This was roughly what was expected for the first week of the month, though there is still some potential for further drops given the remaining scheduled expirations.
Entering October there were some 700,000 plans set to expire at the end of this month. As of last week, 366,000 remained. Of those, 161,000 expired at the end of October, meaning some 200,000 were worked through in the last week of the month.
There were 225,000 homeowners removed from forbearance last week, the largest number since the first week of October. Still, it was less than a third of what we saw in that first week of the month, as there were far fewer plans set for expiration this month.

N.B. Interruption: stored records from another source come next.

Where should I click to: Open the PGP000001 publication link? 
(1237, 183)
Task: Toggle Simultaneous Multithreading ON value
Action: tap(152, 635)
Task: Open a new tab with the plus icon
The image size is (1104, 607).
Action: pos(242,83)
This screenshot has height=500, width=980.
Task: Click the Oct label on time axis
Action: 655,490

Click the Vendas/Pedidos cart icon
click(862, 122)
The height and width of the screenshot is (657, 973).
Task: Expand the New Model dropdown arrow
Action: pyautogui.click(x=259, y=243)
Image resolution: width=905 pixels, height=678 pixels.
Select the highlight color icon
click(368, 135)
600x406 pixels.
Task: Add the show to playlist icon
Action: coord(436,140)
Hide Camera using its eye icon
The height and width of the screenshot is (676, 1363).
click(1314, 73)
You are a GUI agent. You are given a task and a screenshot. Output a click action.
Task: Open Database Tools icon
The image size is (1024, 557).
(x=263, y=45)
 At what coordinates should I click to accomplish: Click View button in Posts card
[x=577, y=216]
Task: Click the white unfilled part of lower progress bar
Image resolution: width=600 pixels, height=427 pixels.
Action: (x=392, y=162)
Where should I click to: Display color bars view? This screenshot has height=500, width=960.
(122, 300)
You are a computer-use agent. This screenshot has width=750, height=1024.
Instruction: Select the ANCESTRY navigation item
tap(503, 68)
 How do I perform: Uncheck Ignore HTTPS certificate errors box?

The decline was seen across all investor classes, with GSE forbearances falling by 57,000 (-5.2%), portfolio/PLS forbearances falling by 52,000 (-7%) and FHA/VA forbearances by 43,000 (-3.7%). GSE forbearances continue to see the strongest rate of improvement with the number of forbearance plans now down 48% from their peak in late May, followed by portfolio/PLS forbearances which are down 44% from their peak. FHA/VA loans continue to see the slowest improvement with forbearance volumes down just 27% from their peak earlier in the year.
As of November 3, there are 2.9 million active forbearance plans, representing some 5.4% of mortgage-holders, down from 5.7% last week and the lowest we’ve seen since mid-April during the onset of the pandemic. Together, they represent $584B in unpaid principal.
There were 87,000 starts over the past week, the largest volume since April, but 57% of these repeat starts on folks who had been in forbearance, left their plans, and have now returned. Regardless, these starts and restarts are worth watching, as they're trending upward. It may well be that this is still due to the drop in early October, but given the rising trend, they warrant a close eye.
With 135,000 plan extensions, extensions made up just 37% of activity this week. Some 80% of currently active forbearance plans have had their terms extended at some point since March, while 20% remain in their initial term.
Some 3.7% of all GSE-backed loans and 9.3% of all FHA/VA loans are currently in forbearance plans.